4.1 Comparison with Other Available Evidence in the Field

This study also intended to provide epidemiologic frequency data on CYP2D6 alleles, genotypes and metaboliser status of an elderly Austrian population for comparison with data of other epidemiological studies in Austria and Europe. Concerning allele frequencies (except for allele *35), the most frequent alleles *1, *2, *4, *41 and *10 (34.32%, 20.38%, 18.47%, 8.54% and 2.09%) are in accordance with frequencies of an Austrian population sample reported by Beer et al. (34.9%, 26.3%, 14%, 10.8% and 4.3%). Frequency data of these alleles are comparable to those found in the Croatian and Czech populations as well as in the general European population reported by Sistonen et al. (35.1%, 28.7%, 17.2%, 7% and 2.9%) [12, 28, 46, 47]. The non-function alleles *7, *8, *11, *12, *14 and *40, as well as the reduced function allele *29, were not detected. With the exception of *2/*41 and *1/*10, eight out of the ten most common genotypes (*1/*2, *1/*4, *1/*1, *2/*4, *4/*4, *2/*2, *4/*41, *1/*41) in an Austrian sample reported by Beer et al. were also found amongst the ten most frequent genotypes observed in our study [28].

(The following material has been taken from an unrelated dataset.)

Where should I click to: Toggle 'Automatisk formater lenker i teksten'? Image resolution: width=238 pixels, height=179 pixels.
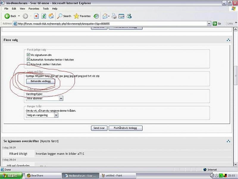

4.2 Implication for Policy

As this study was not intended to find an association between adverse drug reactions and patients’ CYP2D6 metaboliser status, future prospective research on this topic is needed.

4.3 Strengths and Weaknesses of the Study

To our knowledge, this seems to be the only study performed in the setting of a general medical practice that described previously unknown allele and genotype frequencies as well as the metaboliser status in patients treated with drugs metabolised by the CYP2D6 enzyme. The study approach reflected the usual clinical situation of an unknown metaboliser status when starting the therapy. Thus, it was possible to find out that knowledge of the CYP2D6 metaboliser status would have been clinically relevant in approximately 17.42% of patients in whom a therapy with CYP2D6-specific drugs was started. Frequency data on CYP2D6 alleles, genotypes and metaboliser status found in patients of an elderly Austrian general practice population are similar to data from other epidemiological studies in Austria and Europe. However, in this study, the findings are directly linked with the clinical relevance in practice.

A limitation of our study is the fact that it was performed in a single general practice, even though patients’ characteristics and the size of the practice are typical for an ordinary Austrian practice. Besides that, the prescription rates of CYP2D6-specific drugs highly correlated between the observer practice and all NOEGKK insured patients. That allows, to a certain extent, generalisation of our results to estimate the probability of prescribing a CYP2D6-specific drug to a patient who is not a NM. Another limitation is that only one member of the CYP family was tested although several drugs are also metabolised by other relevant members (e.g. CYP2C9, 2C19 or 3A4/5).

5 Conclusions

In 17.42% of patients (PM, IM or UM) with a prescription of a CYP2D6-metabolised drug, knowledge of the genetically defined metaboliser status would have been of immediate clinical relevance with respect to clinical guideline annotations, drug label annotations and clinical annotations.